• EXERCISE INSTRUCTIONS:
1) Do these statements agree with the flock bronzewing text? (a) The adult male's iris is dark brown. (b) The adult female's primaries are tipped white. (c) A fully grown flock bronzewing can weigh as much as 320 grams. Answer yes or no for each and quote the words of the text that decide it.
2) In the flock bronzewing text, what color are the adult male's primary coverts and alula?
3) Carry on the flock bronzewing text past its last sentence.

The flock bronzewing is the most nomadic of the Australian pigeons, and it is difficult to mistake for other Australian species. Fully grown flock bronzewings can range in length from 280–305 mm with a wing length of 189–216 mm. Its weight can range from 260–320 grams.

=== Adult male ===

The adult male's head is black except for the white forehead, patch on lower throat, and white line that runs from behind the eye almost enclosing ear coverts forming a broken ring. The upperparts and wings are a reddish sandy brown. The primary coverts and alula are grey with white margins. The primaries are grey with chestnut inner webs; all but the outer three are tipped white. The secondaries are grey except for the inner secondaries, which have a chestnut inner web. The iris is dark brown and the bill is black.

=== Adult female ===

The upper section including the crown and forehead are sandy-brown. The black and white chin, face and throat markings are very dull compared to the male. There is a sandy-brown section across the foreneck and another difference is that the primaries are not tipped white.

=== Juvenile ===

Juveniles look most similar to the adult females, but have some differences such as missing or less distinct facial markings; the primaries and some secondaries are tipped brown and the bill is horn- coloured.

• RECORDED DATA:
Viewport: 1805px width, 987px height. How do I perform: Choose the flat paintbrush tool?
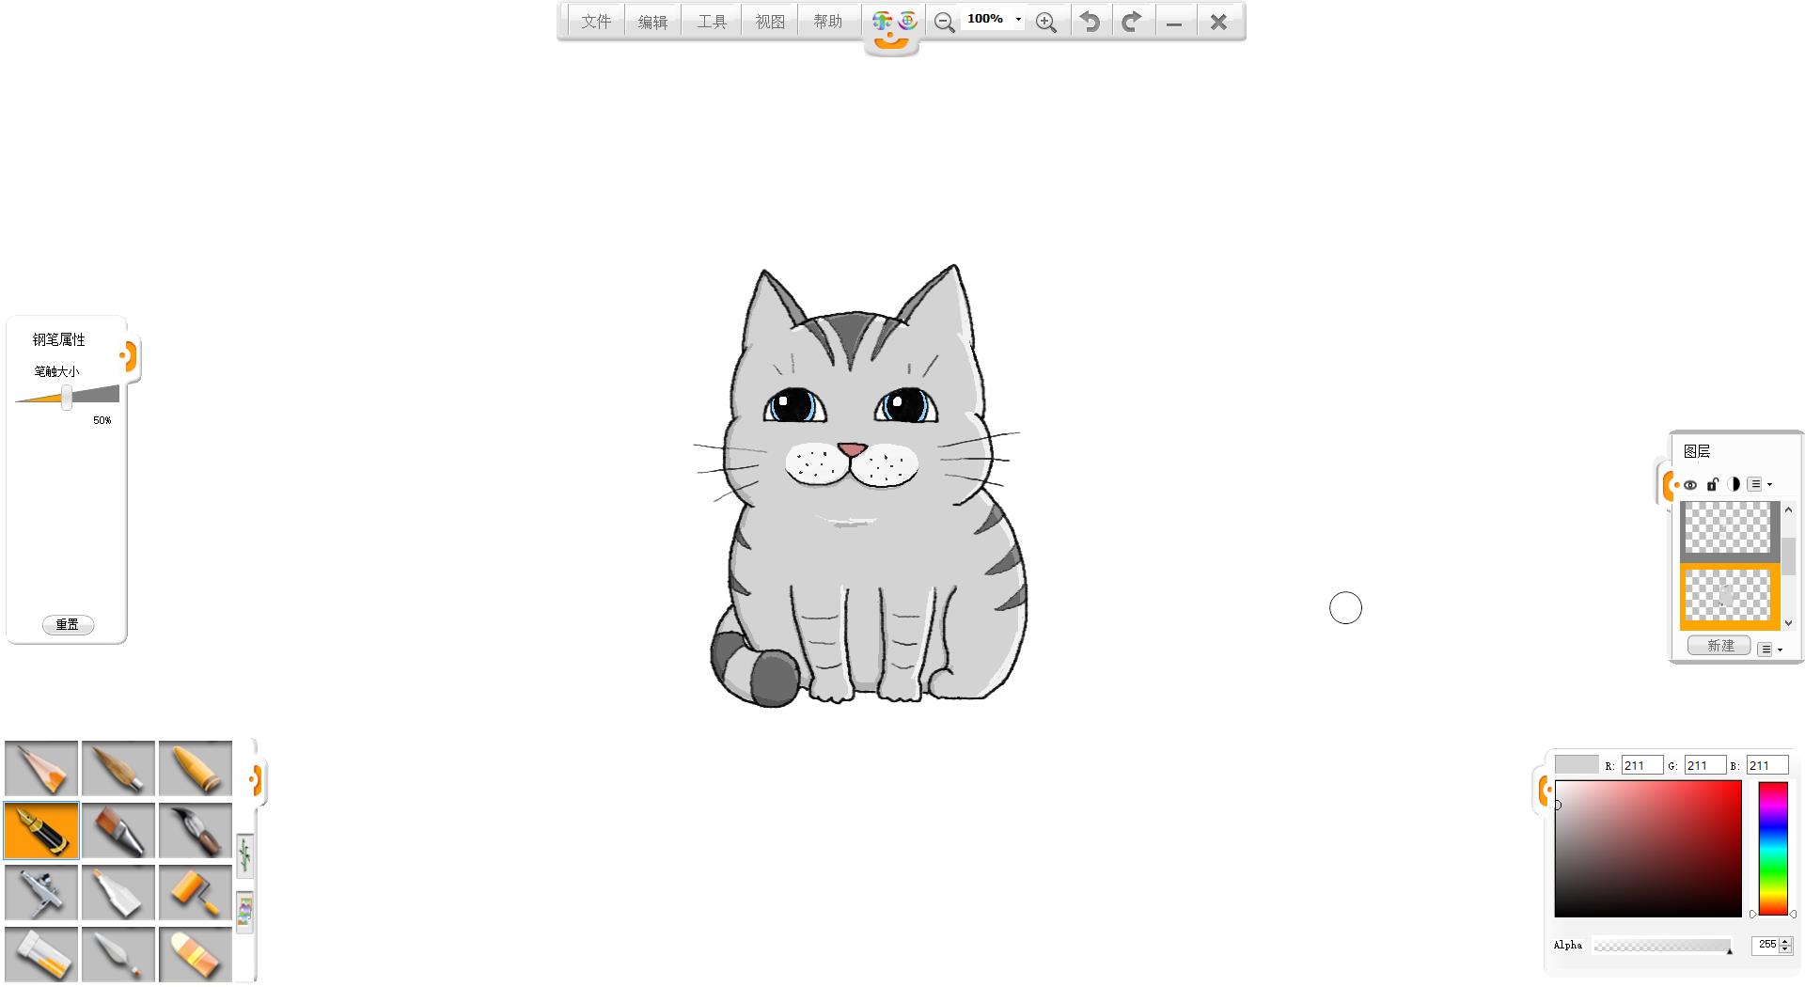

• RESULTS:
1)
(a) Yes: "The iris is dark brown and the bill is black."
(b) No: "the primaries are not tipped white."
(c) Yes: "Its weight can range from 260–320 grams."

2) They are grey with white margins.

3)
== Food ==

The main source of food is the seeds of grasses, herbs and shrubs, though the species occasionally browses on green shoots. With the introduction of cattle into the interior of Australia, the flock bronzewing has adapted to eating the undigested seeds from cattle dung. Some species of seed eaten include desert spurge, camel bush, yellow daisy and river grass.

== Habitat ==

More than any other Australian pigeon, the flock bronzewing is adapted to the arid plains of the continent. The preferred habitat is open grassland plains, clumped grasses and small shrubs with open spaces. A major area for this type of habitat where the flock bronzewings are present is within the grass plains of the Barkly Tableland.

== Breeding ==

The breeding season is variable and relies heavily on the availability of food. In the south of its range, they tend to breed from spring to early summer and in the north, breeding occurs from early to the middle of the dry season. The nest is a scrape in the ground, which is lined with grass and twigs, usually between the shelter of clumps of grass or shrubs. Two white eggs are incubated for 16 days, with the young capable of leaving the nest after a week.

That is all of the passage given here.